Laßt uns noch einen Blick auf dieses Kohlenfeuer werfen,
das da so urplötzlich bei Jesus am Strand brennt.
Zuerst war die Frage gewesen „Habt ihr etwas zu essen?“,
und dann - wie aus dem Nichts - auf dem Feuer Brot und Fisch!

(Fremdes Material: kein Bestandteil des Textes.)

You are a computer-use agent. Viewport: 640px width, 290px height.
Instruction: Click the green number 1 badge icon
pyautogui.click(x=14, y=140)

Für die Jünger bedeutete das Feuer am Ufer
zunächst ganz real wohltuende Wärme nach der kalten Nacht
und vermutlich auch innere Wärme nach jenem Karfreitag,
der ihre Gefühle zu Eis erstarren ließ.
Brot und Fisch mag sie daran erinnert haben,
wie hungrig sie nach der nächtlichen Arbeit waren.
Vielleicht erinnerten sie sich aber auch
an jenes Ereignis, bei dem Philippus gefragt hatte:
Wie bekommen wir etwas zu essen für all die Menschen,
die Jesus in eine abgelegene Gegend gefolgt waren,
um Ihn zu hören.
Damals brachte ein kleiner junge fünf Brote und zwei Fische.
Und dann wurden wenigstens 5000 Männer satt,
und es blieben noch zwölf Körbe mit Brotresten übrig.

Und jetzt am frühen Morgen: Wieder Brot und Fisch.
Und wenige Meter von ihnen entfernt - noch im Wasser liegend:
Das mit Fischen übervolle Netz.
So langsam dämmert’s ihnen.
Aber keiner wagt zu fragen „Wer bist du?“;
denn inzwischen hat auch der letzte von ihnen erkannt:
Es ist der Herr!

Und wir?
Verstehen wir die Zeichen des Auferstandenen in unserem Leben?
Welche Zeichen könnten das sein -
in meinem ganz persönlichen Leben?
in unserer heutigen Welt und zumal in der Kirche?

Nehmen Sie vor allem diese Fragen mit hinein in diese Woche!
Heute aber möchte ich abschließend
diese Ostererzählung des Johannesevangeliums abklopfen
nach möglichen Antworten auf die bohrenden Fragen,
vor die uns aktuell der Krieg in der Ukraine stellt.

Der Auferstandene schafft es auf eine sehr sensible Art und Weise,
die Todeserfahrung, das Leid und das Elend des Karfreitags
zu verwandeln:
•    Brot und Fisch, Zeichen eines Lebens in Fülle treten an die Stelle
    von Frustration und von Verlust- und Todeserfahrungen;
•    ein einladendes und wärmendes Feuer
schafft ein Gefühl von Geborgenheit und ein neues Miteinander:
gemeinsam sitzen sie nun im Kreis um das Feuer,
schauen einander an, kommen ins Gespräch,
lösen sich innerlich von der bedrückenden Karfreitags-Stimmung
und lassen sich durch die wohltuende Erfahrung
des wärmenden Zusammenseins und des Miteinander-Mahlhaltens
für eine neue, friedvolle und lebenswerte Zukunft öffnen.

All das steht in einem krassen Widerspruch
zu Aufrüstung, Waffengewalt und Krieg;
im Widerspruch aber auch zu Sanktionen jedweder Art
und zur Aufkündigung von Partnerschaften und Gesprächsforen.
Wir brauchen mehr und nicht weniger Städtepartnerschaften;
wir brauchen Jugendbegegnungen auch dort, wo’s sie bisher nicht gab;
wir hätten ein gemeinsames Osterfest
über alle Länder- und Konfessionsgrenzen hinweg
als ein Fest der Versöhnung, des Friedens und des Lebens
dringend gebraucht.
Aber nicht von ungefähr feiern Christen an jedem Sonntag Ostern:
Holen wir das Versäumte besser heute als morgen nach
und wenden wir dafür all unsere Phantasie und Kreativität auf!